Exploring the Central Limit Theorem

Overview

The Central Limit Theorem (CLT) states that independent and identically distributed (iid) random samples will themselves be nearly normally distributed, regardless of their underlying distributions, and will have a mean that approaches the population mean, \(\bar{x}\simeq\mu\), and a variance of \(\frac{\sigma^2}{n}\) where \(\sigma^2\) is the population variance and \(n\) is the sample size. We will demonstrate this by performing simulations using random samples drawn from an underlying population defined by the exponential distribution, which has the properties that \(\mu = \frac{1}{\lambda}\) and \(\sigma = \frac{1}{\lambda}\).

Simulations

For these simulations we will set \(\lambda = 0.2\) and the sample size \(n = 40\), and we will perform 1000 simulations. With this information, we can calculate the theoretical mean, \(\mu\), and variance, \(\sigma^2\), of the population.

set.seed(42)
lambda <- 0.2
n <- 40
nsims <- 1000
mu <- 1/lambda
sigma2 <- 1/lambda^2
cat(paste("population mean =", mu, "\npopulation variance =", sigma2))

## population mean = 5 
## population variance = 25

Now we can construct our two samples. The first is a single sample of 1000 random values from the exponential distribution.

x1 <- rexp(nsims, lambda)

The second is 1000 averages of 40 random values from the exponential distribution. This is produced by filling a matrix of 1000 rows and 40 columns with values from the exponential distribution, and then averaging over each of the 40 columns to obtain 1000 values which are the averages of 40 random exponential variables.

x2 <- apply(matrix(rexp(nsims*n, lambda), nrow = 1000, ncol = 40), 1, mean)

Sample Mean versus Theoretical Mean

We can plot histograms to see what the distributions of the two samples look like:

par(mfcol = c(1, 2), cex = 0.8)
hist(x1, main = "Histogram of 1000 exponentials", xlab = "")
abline(v = mean(x1), col = "red", lwd = 2)
text(20, 400, bquote(bar(x) == .(round(mean(x1), 2))), pos = 4, col = "red")
text(20, 350, bquote(s^2 == .(round(var(x1), 2))), pos = 4, col = "red")

hist(x2, main = "Histogram of 1000 averages\n of 40 exponentials", xlab = "")
abline(v = mean(x2), col = "blue", lwd = 2)
text(6, 175, bquote(bar(x)[40] == .(round(mean(x2), 2))), pos = 4, col = "blue")
text(6, 150, bquote(s[40]^2 == .(round(var(x2), 2))), pos = 4, col = "blue")

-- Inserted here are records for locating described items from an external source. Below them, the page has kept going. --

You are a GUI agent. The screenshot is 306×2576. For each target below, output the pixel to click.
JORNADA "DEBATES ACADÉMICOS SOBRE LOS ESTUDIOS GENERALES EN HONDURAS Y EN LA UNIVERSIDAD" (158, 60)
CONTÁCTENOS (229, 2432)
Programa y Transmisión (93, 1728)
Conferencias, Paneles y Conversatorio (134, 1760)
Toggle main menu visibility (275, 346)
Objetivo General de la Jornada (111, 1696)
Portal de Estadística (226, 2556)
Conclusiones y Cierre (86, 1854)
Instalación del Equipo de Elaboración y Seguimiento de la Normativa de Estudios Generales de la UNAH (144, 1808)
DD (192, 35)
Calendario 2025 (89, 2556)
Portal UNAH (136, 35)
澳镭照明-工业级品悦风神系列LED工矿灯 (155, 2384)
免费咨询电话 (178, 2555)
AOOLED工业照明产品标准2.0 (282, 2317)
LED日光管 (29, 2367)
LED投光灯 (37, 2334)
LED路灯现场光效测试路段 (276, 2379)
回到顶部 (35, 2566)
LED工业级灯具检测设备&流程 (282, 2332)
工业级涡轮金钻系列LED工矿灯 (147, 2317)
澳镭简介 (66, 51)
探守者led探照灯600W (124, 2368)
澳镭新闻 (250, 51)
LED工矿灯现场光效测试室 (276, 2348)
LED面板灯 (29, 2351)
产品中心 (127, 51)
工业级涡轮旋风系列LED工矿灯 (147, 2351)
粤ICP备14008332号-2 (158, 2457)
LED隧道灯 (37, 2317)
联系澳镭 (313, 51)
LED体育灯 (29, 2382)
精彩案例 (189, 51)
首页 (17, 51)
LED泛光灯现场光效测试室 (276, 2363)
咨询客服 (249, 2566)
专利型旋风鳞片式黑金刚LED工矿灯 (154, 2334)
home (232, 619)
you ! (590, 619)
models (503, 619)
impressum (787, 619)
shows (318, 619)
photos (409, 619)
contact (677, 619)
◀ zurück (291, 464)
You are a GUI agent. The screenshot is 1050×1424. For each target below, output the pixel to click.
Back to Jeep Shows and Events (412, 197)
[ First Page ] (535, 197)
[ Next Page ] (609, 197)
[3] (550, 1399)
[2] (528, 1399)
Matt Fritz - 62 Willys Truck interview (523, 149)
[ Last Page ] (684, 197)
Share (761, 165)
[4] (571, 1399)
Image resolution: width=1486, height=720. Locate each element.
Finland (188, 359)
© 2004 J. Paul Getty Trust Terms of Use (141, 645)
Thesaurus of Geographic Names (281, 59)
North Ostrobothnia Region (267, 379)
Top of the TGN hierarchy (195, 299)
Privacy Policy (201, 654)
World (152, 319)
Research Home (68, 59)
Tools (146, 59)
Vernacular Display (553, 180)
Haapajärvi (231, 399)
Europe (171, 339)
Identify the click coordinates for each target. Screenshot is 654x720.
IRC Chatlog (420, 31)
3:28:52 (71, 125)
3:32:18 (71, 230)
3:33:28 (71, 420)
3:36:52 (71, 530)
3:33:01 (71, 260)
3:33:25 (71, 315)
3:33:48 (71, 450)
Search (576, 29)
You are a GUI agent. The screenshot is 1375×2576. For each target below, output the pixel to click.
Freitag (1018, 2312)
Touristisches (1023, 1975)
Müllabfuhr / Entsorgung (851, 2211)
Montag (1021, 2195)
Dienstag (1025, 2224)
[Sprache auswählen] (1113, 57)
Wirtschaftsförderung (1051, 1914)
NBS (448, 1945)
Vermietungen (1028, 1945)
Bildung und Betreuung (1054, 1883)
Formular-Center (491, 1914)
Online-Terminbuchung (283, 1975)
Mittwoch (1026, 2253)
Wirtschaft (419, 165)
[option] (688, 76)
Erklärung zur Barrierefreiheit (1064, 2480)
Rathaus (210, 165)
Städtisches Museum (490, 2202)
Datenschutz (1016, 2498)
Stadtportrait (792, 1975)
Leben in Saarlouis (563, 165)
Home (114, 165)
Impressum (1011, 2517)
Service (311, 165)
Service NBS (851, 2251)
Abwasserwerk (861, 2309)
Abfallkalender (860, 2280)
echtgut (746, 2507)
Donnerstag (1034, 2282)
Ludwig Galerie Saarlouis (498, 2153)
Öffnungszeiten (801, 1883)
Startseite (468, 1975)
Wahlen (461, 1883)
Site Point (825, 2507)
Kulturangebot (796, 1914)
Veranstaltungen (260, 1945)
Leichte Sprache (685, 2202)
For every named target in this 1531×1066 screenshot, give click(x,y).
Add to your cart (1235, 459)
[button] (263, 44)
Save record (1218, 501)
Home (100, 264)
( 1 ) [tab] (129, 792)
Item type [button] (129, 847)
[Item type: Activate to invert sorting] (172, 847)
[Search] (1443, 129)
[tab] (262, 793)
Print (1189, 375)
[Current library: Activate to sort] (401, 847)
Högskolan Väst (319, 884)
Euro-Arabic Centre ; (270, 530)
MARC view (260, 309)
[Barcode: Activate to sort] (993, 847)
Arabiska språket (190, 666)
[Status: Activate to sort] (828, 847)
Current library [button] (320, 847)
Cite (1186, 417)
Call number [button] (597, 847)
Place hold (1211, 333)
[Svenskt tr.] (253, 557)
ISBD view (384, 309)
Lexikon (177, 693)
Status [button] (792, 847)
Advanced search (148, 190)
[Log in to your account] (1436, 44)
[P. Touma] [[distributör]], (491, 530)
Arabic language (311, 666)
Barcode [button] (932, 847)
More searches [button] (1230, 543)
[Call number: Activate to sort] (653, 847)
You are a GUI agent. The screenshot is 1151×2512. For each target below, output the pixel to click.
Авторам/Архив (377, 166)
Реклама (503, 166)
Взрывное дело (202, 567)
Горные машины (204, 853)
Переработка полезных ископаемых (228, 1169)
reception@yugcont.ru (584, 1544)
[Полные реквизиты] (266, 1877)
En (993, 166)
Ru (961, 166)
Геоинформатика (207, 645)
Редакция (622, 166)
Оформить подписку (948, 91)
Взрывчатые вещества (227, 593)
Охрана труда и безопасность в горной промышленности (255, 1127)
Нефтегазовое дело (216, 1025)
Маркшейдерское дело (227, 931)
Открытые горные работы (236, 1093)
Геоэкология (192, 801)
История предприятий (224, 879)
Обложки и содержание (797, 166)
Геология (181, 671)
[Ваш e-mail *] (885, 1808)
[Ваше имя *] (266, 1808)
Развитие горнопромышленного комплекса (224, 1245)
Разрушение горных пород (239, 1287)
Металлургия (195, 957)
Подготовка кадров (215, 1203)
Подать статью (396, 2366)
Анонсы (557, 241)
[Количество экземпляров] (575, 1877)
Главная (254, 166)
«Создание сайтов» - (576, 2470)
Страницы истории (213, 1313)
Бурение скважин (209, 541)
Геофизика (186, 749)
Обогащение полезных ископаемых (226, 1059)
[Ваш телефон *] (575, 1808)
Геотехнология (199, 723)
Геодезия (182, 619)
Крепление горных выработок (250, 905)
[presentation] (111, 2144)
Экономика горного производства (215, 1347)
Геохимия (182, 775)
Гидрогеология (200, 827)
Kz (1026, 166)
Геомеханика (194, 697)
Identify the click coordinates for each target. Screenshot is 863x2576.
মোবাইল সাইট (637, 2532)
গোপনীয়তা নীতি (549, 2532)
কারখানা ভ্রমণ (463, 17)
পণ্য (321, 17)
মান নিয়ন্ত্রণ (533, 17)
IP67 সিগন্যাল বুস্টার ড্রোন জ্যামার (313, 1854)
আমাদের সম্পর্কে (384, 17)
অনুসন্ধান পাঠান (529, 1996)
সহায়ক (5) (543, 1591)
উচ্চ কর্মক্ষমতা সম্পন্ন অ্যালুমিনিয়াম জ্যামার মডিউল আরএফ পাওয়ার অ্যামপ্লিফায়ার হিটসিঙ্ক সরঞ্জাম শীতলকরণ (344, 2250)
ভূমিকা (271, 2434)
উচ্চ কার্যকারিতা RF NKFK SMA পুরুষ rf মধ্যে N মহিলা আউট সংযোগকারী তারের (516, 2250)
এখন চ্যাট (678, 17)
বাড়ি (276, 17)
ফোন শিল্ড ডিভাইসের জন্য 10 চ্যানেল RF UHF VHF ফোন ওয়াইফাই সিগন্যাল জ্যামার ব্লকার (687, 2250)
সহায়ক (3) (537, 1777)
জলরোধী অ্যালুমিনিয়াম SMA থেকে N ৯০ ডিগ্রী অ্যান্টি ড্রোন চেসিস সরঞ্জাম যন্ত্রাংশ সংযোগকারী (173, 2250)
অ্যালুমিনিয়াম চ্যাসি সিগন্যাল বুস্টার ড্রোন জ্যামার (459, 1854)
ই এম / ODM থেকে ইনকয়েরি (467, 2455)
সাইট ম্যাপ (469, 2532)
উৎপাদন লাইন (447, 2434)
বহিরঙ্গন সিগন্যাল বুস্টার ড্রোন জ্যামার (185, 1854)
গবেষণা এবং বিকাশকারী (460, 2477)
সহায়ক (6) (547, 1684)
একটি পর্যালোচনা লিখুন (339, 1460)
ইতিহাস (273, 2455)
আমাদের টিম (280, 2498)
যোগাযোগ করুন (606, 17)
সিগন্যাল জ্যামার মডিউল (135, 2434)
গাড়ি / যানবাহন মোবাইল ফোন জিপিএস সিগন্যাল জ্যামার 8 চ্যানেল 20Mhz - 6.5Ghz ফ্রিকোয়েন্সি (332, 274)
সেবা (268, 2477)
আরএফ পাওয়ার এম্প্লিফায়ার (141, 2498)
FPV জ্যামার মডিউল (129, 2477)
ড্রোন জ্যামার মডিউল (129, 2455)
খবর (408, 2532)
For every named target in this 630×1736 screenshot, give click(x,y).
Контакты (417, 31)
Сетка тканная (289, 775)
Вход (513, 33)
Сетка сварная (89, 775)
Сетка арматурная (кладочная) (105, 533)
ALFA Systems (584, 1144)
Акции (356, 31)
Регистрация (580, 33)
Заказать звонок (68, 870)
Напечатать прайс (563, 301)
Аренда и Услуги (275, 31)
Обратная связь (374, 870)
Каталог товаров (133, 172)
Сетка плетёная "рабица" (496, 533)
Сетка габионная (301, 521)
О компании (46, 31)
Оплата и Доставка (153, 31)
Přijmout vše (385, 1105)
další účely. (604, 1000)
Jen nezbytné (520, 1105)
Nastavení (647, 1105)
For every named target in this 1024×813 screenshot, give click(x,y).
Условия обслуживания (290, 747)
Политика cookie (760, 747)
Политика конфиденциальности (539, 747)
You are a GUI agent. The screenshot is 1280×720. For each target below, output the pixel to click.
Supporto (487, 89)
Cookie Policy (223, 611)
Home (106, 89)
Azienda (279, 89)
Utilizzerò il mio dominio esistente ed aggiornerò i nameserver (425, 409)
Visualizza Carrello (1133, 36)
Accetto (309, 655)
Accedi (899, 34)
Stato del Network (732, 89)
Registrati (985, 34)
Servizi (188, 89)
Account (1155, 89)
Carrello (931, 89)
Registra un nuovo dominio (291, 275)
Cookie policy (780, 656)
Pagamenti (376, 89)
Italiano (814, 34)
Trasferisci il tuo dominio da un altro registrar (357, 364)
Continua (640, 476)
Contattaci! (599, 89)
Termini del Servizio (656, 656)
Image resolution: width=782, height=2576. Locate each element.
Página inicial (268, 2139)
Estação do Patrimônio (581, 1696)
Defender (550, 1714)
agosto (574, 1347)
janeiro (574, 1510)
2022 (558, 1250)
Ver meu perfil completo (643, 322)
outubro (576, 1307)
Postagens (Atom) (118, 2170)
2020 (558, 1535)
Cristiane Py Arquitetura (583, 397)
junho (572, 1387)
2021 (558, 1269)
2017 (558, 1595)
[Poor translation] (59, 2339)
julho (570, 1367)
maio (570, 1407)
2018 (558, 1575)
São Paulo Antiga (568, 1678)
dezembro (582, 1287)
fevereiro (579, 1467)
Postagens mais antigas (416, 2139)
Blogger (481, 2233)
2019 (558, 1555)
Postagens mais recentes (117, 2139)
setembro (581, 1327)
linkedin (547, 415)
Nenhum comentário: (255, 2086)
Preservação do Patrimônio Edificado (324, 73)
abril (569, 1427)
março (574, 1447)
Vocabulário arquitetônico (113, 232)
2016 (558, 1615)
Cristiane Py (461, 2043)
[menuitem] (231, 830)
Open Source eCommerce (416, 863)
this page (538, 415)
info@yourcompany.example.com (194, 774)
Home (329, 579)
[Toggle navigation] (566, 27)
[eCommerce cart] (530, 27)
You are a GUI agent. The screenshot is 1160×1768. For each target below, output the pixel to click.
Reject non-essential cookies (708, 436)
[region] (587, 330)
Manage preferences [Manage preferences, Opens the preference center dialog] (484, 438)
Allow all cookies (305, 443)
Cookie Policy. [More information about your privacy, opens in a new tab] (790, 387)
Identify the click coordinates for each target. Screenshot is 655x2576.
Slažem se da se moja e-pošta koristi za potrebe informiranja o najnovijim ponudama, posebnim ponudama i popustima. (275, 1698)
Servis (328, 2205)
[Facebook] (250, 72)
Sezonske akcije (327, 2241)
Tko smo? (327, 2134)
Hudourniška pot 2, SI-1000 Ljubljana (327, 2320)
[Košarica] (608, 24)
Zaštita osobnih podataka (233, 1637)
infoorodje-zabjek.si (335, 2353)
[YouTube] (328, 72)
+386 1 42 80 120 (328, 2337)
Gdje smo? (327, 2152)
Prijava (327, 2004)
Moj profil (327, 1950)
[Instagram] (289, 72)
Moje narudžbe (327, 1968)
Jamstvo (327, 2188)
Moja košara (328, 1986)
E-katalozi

On the left we have the single sample of 1000 exponentials following the shape of the exponential distribution. It has mean \(\bar{x} = 5.39\) and variance \(s^2 = 28.9\). In contrast the sample of 1000 averages of 40 exponentials has a nearly normal distribution with mean \(\bar{x}_{40} = 4.98\) and variance \(s_{40}^2 = 0.67\). Remembering the population parameters of \(\mu = 5\) and \(\sigma^2 = 25\), we see that although the single sample is relatively close the the population mean, the mean of averages of 40 exponentials is much more closely centered at the true population mean.

Sample Variance versus Theoretical Variance

Similarly, we can plot the variance of the two samples:

par(mfcol = c(1, 2), cex = 0.8)
xpts <- seq(-10, 20, length.out = nsims)
plot(xpts, dnorm(xpts, mean = mean(x2), sd = sd(x2)), col = "blue", lwd = 2, type = "l",
     main = "Variance: population, single sample, \nand averages of samples of n = 40",
     xlab = "",
     ylab = "Density")
lines(xpts, dnorm(xpts, mean = mean(x1), sd = sd(x1)), col = "red", lwd = 2)
lines(xpts, dnorm(xpts, mean = mu, sd = sqrt(sigma2)), col = "darkorange2", lwd = 2)
text(10, 0.3, bquote(s^2 == .(round(var(x1), 2))), pos = 4, col = "red")
text(10, 0.35, bquote(s[40]^2 == .(round(var(x2), 2))), pos = 4, col = "blue")
text(10, 0.4, bquote(sigma^2 == .(round(sigma2, 2))), pos = 4, col = "darkorange2")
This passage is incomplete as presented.